▶ **EXERCISE**
Rewrite the material below as a numbered list with one line per item, dropping any blank lines and leaving the pictures out of your answer.

## Start DATA FOR THIS TASK

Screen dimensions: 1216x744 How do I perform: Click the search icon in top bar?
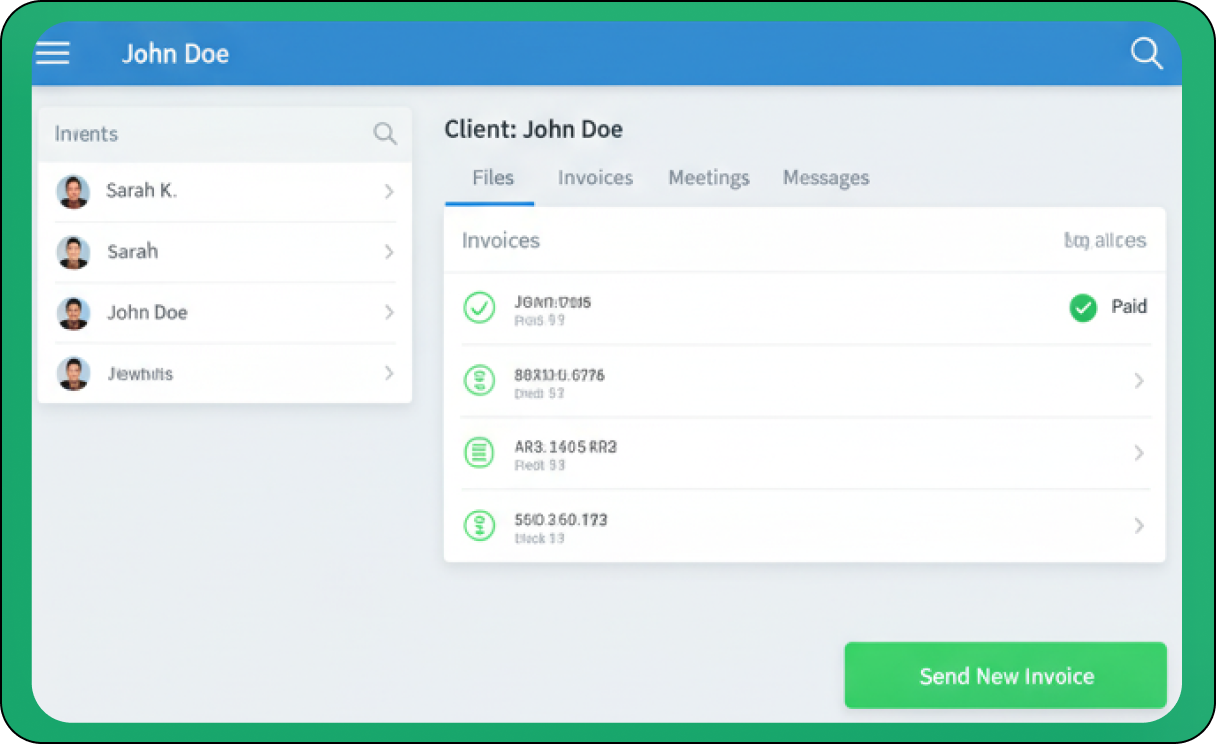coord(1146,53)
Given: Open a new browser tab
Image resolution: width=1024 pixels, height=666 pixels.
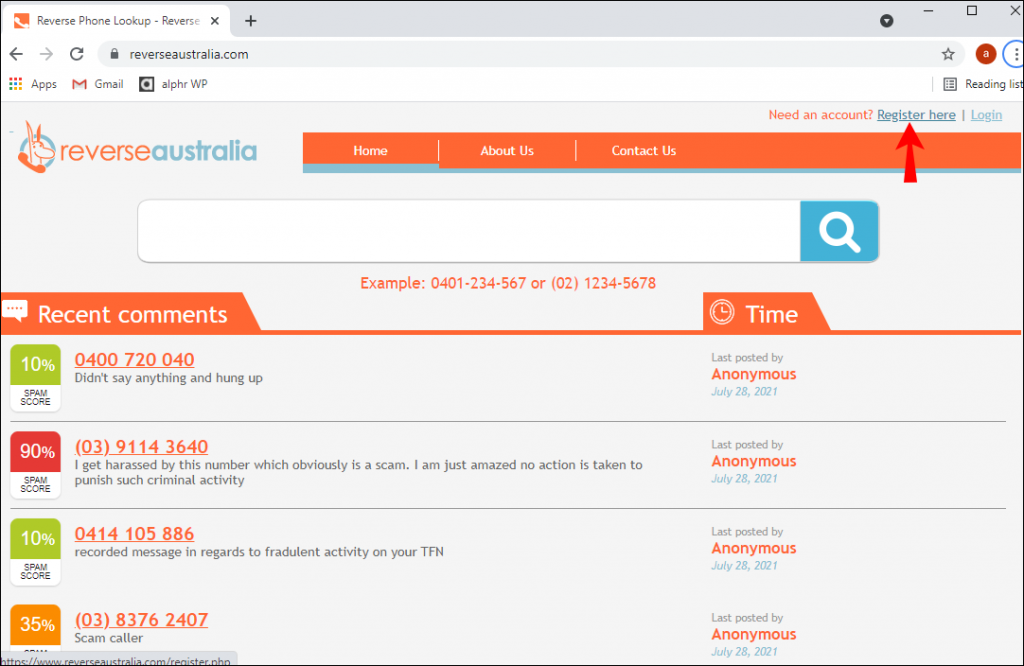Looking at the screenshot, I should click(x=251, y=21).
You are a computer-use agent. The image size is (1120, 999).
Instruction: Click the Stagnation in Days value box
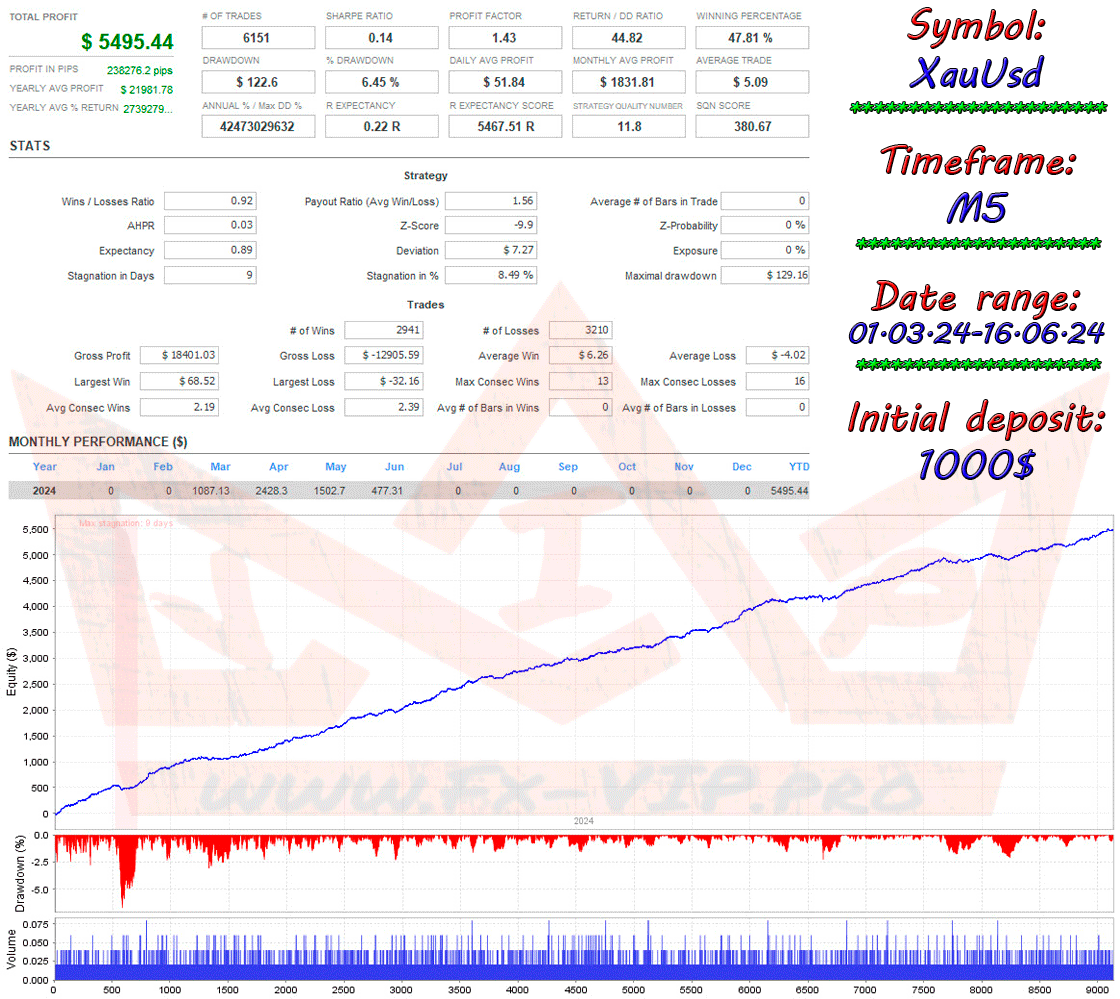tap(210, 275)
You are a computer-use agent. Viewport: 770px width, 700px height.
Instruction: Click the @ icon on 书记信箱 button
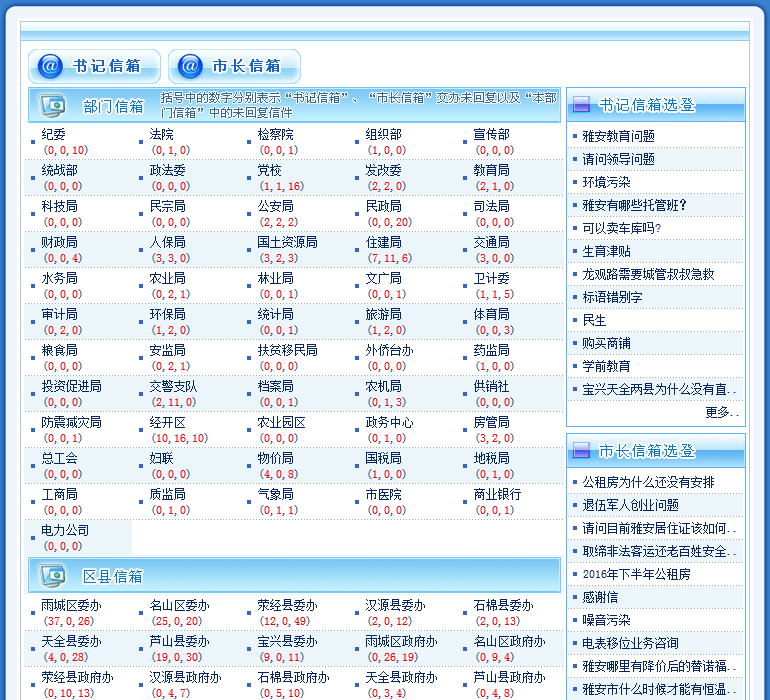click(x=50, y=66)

## End DATA FOR THIS TASK

▶ **WRITTEN SOLUTION**
1. Screen dimensions: 1216x744 How do I perform: Click the search icon in top bar?
2. coord(1146,53)
3. Given: Open a new browser tab
4. Image resolution: width=1024 pixels, height=666 pixels.
5. Looking at the screenshot, I should click(x=251, y=21).
6. You are a computer-use agent. The image size is (1120, 999).
7. Instruction: Click the Stagnation in Days value box
8. tap(210, 275)
9. You are a computer-use agent. Viewport: 770px width, 700px height.
10. Instruction: Click the @ icon on 书记信箱 button
11. click(x=50, y=66)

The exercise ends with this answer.